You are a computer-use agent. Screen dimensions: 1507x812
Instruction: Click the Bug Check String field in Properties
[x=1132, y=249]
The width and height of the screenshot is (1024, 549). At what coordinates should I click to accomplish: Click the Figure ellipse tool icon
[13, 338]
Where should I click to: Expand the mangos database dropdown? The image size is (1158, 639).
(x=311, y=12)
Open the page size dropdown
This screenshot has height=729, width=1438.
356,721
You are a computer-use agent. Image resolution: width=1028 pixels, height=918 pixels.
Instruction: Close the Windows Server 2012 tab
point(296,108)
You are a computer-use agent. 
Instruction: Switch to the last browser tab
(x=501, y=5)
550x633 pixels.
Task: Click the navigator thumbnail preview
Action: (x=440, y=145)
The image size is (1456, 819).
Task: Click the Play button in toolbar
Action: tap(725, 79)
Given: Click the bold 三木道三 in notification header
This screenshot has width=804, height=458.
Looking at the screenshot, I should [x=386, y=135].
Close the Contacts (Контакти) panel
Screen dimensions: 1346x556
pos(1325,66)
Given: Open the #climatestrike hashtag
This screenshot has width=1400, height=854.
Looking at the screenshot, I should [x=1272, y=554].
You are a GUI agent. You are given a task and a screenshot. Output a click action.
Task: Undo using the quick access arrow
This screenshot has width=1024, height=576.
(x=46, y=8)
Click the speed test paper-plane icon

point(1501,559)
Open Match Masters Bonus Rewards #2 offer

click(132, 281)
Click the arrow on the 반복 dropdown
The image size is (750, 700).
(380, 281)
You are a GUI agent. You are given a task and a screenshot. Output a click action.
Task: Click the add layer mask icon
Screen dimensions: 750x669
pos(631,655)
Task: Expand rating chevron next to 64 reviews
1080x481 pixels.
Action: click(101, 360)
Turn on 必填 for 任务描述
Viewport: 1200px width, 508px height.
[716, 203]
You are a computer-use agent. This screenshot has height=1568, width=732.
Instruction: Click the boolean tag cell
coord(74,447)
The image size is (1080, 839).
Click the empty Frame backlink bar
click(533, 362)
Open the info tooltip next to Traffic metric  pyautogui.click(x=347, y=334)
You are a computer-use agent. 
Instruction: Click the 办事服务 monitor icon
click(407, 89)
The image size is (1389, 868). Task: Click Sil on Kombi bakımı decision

* **Given request**: Copy out all of the material above line by line, with no changes.

* **Task output**:
You are a computer-use agent. Screen dimensions: 1507x812
Instruction: Click the Bug Check String field in Properties
[x=1132, y=249]
The width and height of the screenshot is (1024, 549). At what coordinates should I click to accomplish: Click the Figure ellipse tool icon
[13, 338]
Where should I click to: Expand the mangos database dropdown? The image size is (1158, 639).
(x=311, y=12)
Open the page size dropdown
This screenshot has height=729, width=1438.
356,721
You are a computer-use agent. Image resolution: width=1028 pixels, height=918 pixels.
Instruction: Close the Windows Server 2012 tab
point(296,108)
You are a computer-use agent. 
Instruction: Switch to the last browser tab
(x=501, y=5)
550x633 pixels.
Task: Click the navigator thumbnail preview
Action: (x=440, y=145)
The image size is (1456, 819).
Task: Click the Play button in toolbar
Action: tap(725, 79)
Given: Click the bold 三木道三 in notification header
This screenshot has width=804, height=458.
Looking at the screenshot, I should [x=386, y=135].
Close the Contacts (Контакти) panel
Screen dimensions: 1346x556
pos(1325,66)
Given: Open the #climatestrike hashtag
This screenshot has width=1400, height=854.
Looking at the screenshot, I should [x=1272, y=554].
You are a GUI agent. You are given a task and a screenshot. Output a click action.
Task: Undo using the quick access arrow
This screenshot has width=1024, height=576.
(x=46, y=8)
Click the speed test paper-plane icon

point(1501,559)
Open Match Masters Bonus Rewards #2 offer

click(132, 281)
Click the arrow on the 반복 dropdown
The image size is (750, 700).
(380, 281)
You are a GUI agent. You are given a task and a screenshot. Output a click action.
Task: Click the add layer mask icon
Screen dimensions: 750x669
pos(631,655)
Task: Expand rating chevron next to 64 reviews
1080x481 pixels.
Action: click(101, 360)
Turn on 必填 for 任务描述
Viewport: 1200px width, 508px height.
[716, 203]
You are a computer-use agent. This screenshot has height=1568, width=732.
Instruction: Click the boolean tag cell
coord(74,447)
The image size is (1080, 839).
Click the empty Frame backlink bar
click(533, 362)
Open the info tooltip next to Traffic metric  pyautogui.click(x=347, y=334)
You are a computer-use agent. 
Instruction: Click the 办事服务 monitor icon
click(407, 89)
The image size is (1389, 868). Task: Click Sil on Kombi bakımı decision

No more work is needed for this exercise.